[Reading text — start]

There is either a " Rule of Law " or not.

Given any of us were in a position of security of the UK or anywhere else I can assure you this kind of behavior would not be tolerated .

Had the group in question been " Terrorists " and had sucess in blowing up their vessel in a British Base would you still be so supportive ??

I venture Not !!

Greenpeace is a Business ! 

I think it is clear that the majority of members do not approve ( for example ) of whaling .
But also do not approve of the infantile behavior of the antics in the Antarctic.

I am sorry you dont enjoy a decent wine anymore ; that is your choice . 

The same as I dont buy Danish bacon ( Since the 60s as they have been a major contributor to the demise of the Atlantic Salmon with netting off Greenland )

As with all demonstrations there seems to be a " core group " who pop up everywhere irrespective of the " cause " and create as much havoc and media attention as they can . 

They are being paid for their efforts and told that they will be " insulated from the law " !!! and by Who ??????????

While one may or may not agree with the cause ? One Cannot agree with the manner in which these people conduct themselves .

There has been proposed a scenario whereby the " activists " have no interest in the actual " cause " but only want to participate in " the event " .

[Reading text — finish]
[Data shown — start]

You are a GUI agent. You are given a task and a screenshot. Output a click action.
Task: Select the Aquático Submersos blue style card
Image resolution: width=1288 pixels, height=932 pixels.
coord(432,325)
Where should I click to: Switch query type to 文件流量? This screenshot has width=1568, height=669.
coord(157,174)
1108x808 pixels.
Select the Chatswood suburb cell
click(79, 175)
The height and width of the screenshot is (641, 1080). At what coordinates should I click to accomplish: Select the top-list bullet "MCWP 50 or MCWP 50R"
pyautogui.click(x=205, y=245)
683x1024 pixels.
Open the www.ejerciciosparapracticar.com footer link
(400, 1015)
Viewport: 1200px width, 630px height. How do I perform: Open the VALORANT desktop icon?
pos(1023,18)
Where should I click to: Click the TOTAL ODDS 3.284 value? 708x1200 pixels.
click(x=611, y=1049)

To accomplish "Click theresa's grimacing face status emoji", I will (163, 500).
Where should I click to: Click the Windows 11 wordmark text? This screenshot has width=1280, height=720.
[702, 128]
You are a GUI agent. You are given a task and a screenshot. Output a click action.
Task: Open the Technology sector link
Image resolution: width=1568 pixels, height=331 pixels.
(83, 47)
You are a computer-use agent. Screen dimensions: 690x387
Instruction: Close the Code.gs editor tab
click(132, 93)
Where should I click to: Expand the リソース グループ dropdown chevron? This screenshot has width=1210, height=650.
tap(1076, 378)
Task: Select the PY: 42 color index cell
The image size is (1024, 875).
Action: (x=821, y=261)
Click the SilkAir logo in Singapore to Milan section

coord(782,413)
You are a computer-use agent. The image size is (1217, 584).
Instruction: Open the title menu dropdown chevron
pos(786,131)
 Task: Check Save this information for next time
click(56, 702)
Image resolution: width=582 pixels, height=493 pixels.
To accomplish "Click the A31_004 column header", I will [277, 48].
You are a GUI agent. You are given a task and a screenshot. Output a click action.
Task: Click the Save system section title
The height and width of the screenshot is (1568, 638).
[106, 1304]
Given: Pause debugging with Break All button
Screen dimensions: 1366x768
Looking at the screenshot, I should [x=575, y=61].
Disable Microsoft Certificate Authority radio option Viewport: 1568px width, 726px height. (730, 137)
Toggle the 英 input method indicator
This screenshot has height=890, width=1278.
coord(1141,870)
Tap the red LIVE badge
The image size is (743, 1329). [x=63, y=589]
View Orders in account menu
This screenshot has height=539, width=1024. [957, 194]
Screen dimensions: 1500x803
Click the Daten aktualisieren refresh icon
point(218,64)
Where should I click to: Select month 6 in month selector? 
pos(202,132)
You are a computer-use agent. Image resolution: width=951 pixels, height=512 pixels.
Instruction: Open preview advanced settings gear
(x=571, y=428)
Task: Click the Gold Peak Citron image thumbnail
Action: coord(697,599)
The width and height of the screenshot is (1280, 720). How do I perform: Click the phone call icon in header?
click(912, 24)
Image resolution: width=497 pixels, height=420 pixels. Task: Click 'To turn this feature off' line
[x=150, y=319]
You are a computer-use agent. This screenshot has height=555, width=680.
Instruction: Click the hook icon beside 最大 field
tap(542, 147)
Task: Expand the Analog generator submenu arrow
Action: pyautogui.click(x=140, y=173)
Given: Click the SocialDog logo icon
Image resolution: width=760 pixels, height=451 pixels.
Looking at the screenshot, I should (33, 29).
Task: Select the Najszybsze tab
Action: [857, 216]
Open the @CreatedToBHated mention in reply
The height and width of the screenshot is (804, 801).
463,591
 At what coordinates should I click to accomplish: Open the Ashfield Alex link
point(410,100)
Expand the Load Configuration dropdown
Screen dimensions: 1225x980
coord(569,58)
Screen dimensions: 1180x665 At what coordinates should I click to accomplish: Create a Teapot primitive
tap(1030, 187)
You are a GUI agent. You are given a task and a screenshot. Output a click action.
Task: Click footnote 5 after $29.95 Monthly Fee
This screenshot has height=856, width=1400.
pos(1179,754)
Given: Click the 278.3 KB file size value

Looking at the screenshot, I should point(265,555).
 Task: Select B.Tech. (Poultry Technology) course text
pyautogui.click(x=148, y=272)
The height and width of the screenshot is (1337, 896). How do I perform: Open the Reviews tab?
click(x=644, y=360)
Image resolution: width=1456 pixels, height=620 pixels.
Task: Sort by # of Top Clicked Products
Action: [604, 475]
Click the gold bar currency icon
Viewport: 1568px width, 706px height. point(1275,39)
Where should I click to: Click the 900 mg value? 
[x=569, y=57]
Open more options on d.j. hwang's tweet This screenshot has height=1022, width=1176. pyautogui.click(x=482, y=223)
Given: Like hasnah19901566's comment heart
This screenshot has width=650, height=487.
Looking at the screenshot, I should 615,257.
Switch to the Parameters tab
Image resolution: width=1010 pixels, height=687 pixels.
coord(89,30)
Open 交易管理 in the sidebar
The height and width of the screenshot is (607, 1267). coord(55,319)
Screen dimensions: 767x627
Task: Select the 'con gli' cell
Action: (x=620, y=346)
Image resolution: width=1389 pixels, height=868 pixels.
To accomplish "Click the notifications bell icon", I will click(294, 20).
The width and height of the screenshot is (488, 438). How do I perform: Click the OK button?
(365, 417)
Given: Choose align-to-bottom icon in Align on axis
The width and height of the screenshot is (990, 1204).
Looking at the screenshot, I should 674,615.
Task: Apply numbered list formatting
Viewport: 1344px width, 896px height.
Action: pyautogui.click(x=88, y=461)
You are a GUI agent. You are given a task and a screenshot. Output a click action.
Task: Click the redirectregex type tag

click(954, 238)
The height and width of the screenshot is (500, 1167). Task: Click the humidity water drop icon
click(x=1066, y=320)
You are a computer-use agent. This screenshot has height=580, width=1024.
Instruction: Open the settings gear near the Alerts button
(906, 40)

[Data shown — finish]

§ Instructions:
[1] In the forum post about Greenpeace and protest activists, since when has the writer not bought Danish bacon?
[2] Continue the forum post about Greenpeace and protest activists, starting right after its last sentence.

§ Answers for the tasks:
[1] Since the 60s.

[2]
If true ? makes one wonder as to the real objectives of Greenpeace other than their business interests .

Derek


----------



## trotterdotpom (Apr 29, 2005)

"Looks like the RN missed a chance to test a couple of torpedos after a five minute warning! Don't think there would be a repeat performance after that. I am beginning to have a bit of sympathy for the French viewpoint in my old age. 

Brian"

I dare you come out with that crack in any downtown Auckland pub, Brian.

Greenpeace is a "business" in the same way as the Japanese whaling research scientists are also a "business".

Does anyone know what the Greenpeace aims were in Scotland? Nobody has said yet as far as I can see. 

John T.

PS No, I don't agree with ramming ships at sea either.


----------



## Brian Twyman (Apr 3, 2005)

Brian
Most organisations have their lunatic fringe who go way over the mark but I still do not believe that you really have any sympathy for the French ? Theirs was a terrorist act of sabtage & murder which I know you don't condone ! 
Brian (Aucklander !)


----------



## 6639 (Apr 20, 2006)

you gents are all calling Greenpeace for their actions, but does everyone forget that the Icelanders were doing this many times a day during the cod wars,when they went on ramming exercises against our trawlers, and what did we do as a nation?, let them get away with it because the yanks told us too, because of the Nato base in Iceland. this country is a push over, and instead of cow towin' to the yanks at every oportunity, we should defend our own shores before venturing further afield .If we had done so, 30, 40 years ago we might still have had a decent fishing industry.


----------



## roddy (Mar 5, 2006)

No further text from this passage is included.